What you should do
Which lines in the entries below contain the string "computer"? Show each of them in full.

Data shown Start Marker

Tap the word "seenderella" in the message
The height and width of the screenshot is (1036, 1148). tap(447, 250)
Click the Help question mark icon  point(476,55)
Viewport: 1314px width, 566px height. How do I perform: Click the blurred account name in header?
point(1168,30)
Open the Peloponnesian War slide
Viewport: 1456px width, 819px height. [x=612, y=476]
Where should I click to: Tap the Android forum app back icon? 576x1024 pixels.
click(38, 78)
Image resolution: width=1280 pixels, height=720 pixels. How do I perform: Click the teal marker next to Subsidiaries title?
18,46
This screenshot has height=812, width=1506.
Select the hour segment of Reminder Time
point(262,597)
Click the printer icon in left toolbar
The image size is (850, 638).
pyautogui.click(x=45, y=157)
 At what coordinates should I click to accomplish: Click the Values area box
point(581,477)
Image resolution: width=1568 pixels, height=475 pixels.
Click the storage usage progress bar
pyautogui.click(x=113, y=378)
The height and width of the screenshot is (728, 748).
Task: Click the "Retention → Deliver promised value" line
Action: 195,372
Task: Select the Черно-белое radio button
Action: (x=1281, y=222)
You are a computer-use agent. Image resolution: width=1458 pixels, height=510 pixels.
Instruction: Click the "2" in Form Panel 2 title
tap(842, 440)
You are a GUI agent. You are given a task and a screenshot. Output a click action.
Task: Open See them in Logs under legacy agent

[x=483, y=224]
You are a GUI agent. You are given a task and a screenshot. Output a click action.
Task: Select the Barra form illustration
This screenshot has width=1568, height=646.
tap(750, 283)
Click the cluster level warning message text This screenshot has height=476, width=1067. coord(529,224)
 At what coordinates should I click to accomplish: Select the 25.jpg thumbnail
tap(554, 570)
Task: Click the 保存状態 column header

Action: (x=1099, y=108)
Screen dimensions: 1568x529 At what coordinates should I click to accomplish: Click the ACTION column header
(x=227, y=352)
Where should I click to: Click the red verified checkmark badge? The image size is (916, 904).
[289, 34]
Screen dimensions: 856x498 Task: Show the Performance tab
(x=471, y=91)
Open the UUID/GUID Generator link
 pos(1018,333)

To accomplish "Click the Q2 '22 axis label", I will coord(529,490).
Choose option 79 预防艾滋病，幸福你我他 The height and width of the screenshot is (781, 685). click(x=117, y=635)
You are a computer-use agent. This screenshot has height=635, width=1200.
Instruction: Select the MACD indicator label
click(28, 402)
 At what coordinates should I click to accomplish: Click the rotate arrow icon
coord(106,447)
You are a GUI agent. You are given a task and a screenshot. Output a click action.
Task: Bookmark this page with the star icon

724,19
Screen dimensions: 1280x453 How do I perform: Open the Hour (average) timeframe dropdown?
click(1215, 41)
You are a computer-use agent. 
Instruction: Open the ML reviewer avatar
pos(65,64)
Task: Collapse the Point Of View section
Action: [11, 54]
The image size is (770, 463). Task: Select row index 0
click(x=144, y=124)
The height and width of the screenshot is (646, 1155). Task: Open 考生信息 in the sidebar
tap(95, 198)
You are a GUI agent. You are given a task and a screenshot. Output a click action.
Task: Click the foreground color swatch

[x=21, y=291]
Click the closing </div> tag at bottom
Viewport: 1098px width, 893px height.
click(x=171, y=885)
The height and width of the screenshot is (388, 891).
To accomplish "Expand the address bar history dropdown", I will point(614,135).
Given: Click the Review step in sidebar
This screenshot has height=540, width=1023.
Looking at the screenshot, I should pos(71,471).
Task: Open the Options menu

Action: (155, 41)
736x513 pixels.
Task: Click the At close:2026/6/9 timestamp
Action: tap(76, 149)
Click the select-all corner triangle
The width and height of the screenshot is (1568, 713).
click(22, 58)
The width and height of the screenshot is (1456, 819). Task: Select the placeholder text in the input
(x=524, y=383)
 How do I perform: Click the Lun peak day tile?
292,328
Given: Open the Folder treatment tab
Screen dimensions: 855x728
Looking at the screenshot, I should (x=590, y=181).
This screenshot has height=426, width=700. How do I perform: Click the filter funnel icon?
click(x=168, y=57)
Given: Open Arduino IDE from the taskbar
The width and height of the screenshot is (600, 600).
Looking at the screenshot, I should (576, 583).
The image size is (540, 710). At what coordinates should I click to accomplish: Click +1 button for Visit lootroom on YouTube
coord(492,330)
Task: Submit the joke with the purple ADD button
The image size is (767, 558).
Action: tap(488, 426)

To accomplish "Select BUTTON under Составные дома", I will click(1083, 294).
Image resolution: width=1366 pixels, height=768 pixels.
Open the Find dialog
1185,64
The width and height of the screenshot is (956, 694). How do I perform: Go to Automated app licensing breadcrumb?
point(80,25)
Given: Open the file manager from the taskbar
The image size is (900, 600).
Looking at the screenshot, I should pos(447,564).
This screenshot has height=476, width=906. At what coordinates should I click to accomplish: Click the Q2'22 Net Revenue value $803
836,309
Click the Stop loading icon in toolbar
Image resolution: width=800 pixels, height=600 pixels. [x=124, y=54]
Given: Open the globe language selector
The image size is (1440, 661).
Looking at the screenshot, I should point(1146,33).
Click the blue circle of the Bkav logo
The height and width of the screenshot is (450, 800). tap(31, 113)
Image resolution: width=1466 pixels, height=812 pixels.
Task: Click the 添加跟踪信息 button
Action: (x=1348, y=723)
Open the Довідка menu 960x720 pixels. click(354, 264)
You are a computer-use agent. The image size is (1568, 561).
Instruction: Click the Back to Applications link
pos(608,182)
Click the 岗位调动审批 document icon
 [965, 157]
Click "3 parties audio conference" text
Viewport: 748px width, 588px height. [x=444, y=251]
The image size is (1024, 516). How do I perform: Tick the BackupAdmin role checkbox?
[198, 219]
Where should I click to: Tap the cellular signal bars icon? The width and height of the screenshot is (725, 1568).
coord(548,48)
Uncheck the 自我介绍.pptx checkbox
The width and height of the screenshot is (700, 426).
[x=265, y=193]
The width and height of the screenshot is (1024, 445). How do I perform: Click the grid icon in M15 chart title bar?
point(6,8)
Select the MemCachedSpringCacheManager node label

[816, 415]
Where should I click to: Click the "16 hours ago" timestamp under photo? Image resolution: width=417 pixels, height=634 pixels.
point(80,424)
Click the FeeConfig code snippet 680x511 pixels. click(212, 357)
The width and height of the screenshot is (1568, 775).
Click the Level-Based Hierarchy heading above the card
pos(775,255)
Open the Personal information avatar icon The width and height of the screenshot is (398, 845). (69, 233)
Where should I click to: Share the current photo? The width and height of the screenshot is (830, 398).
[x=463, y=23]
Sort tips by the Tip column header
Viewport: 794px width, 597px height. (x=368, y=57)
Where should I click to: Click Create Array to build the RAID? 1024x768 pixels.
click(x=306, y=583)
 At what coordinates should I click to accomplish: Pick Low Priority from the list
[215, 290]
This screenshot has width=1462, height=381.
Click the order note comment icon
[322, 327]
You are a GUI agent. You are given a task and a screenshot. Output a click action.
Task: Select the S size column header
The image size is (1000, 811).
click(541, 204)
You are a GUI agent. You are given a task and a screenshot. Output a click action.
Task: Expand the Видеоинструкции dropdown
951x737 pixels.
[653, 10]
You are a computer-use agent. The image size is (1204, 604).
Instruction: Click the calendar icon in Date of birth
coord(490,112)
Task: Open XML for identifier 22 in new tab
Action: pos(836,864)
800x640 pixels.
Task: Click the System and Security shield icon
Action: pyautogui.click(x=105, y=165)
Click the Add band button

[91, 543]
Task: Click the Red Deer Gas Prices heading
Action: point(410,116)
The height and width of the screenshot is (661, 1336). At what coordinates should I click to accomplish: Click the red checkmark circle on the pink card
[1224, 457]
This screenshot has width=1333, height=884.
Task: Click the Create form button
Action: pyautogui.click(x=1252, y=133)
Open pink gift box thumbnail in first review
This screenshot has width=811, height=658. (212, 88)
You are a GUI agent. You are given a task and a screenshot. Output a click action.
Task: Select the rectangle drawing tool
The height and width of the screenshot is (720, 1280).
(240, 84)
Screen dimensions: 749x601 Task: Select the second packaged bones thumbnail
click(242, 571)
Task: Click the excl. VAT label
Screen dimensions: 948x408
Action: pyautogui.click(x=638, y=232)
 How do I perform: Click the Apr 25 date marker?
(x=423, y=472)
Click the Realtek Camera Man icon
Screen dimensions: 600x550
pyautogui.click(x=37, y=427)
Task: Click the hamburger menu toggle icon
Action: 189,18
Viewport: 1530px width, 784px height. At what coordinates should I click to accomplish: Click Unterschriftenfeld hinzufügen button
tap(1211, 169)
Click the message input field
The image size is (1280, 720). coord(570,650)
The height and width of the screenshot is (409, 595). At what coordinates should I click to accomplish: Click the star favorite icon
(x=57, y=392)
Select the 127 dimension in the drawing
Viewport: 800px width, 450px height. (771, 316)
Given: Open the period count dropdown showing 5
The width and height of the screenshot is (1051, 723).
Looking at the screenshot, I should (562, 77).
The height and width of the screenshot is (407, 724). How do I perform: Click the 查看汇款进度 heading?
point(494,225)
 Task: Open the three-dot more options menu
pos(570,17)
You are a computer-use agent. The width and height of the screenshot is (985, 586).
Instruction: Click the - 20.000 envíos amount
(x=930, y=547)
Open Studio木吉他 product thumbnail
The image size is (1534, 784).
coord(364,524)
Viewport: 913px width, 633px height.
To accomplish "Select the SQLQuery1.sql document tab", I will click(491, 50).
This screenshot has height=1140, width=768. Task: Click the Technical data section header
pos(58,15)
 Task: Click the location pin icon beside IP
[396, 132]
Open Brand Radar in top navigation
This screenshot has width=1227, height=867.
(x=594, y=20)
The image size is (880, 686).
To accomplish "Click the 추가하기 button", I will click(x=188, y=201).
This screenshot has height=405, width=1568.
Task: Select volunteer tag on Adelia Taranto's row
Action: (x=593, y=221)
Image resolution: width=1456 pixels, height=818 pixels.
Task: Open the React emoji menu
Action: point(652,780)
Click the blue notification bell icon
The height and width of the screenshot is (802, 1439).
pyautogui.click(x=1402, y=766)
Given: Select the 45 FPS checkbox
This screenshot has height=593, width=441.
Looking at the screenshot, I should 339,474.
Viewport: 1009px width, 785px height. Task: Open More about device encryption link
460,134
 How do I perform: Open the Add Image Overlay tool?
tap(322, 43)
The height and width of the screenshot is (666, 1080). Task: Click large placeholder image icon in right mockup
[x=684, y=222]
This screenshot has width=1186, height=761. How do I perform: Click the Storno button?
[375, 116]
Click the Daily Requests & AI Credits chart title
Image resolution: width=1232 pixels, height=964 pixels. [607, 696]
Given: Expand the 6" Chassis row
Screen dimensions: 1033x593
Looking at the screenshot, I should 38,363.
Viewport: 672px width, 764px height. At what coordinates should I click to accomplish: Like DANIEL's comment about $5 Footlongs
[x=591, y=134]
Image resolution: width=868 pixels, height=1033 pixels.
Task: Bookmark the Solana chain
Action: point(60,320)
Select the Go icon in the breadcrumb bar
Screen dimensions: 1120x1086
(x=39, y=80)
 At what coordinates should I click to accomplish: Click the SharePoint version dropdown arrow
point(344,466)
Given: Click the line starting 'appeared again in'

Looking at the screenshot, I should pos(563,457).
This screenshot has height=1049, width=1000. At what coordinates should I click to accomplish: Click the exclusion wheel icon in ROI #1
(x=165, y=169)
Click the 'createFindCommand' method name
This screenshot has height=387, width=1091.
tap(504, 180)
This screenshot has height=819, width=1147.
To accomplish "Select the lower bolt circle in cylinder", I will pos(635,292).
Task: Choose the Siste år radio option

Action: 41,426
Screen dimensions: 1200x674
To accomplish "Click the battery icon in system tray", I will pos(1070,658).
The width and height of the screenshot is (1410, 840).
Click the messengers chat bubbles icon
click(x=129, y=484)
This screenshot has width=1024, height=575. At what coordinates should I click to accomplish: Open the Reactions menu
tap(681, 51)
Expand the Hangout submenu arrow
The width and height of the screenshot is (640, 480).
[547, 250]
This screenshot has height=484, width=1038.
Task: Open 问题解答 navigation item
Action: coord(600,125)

Data shown End Marker

Task result
You are a computer-use agent. Image resolution: width=1458 pixels, height=510 pixels.
You are a computer-use agent. This screenshot has height=635, width=1200.
You are a computer-use agent. 
You are a computer-use agent. The image size is (1568, 561).
You are a computer-use agent. The image size is (1204, 604).
You are a computer-use agent. The width and height of the screenshot is (985, 586).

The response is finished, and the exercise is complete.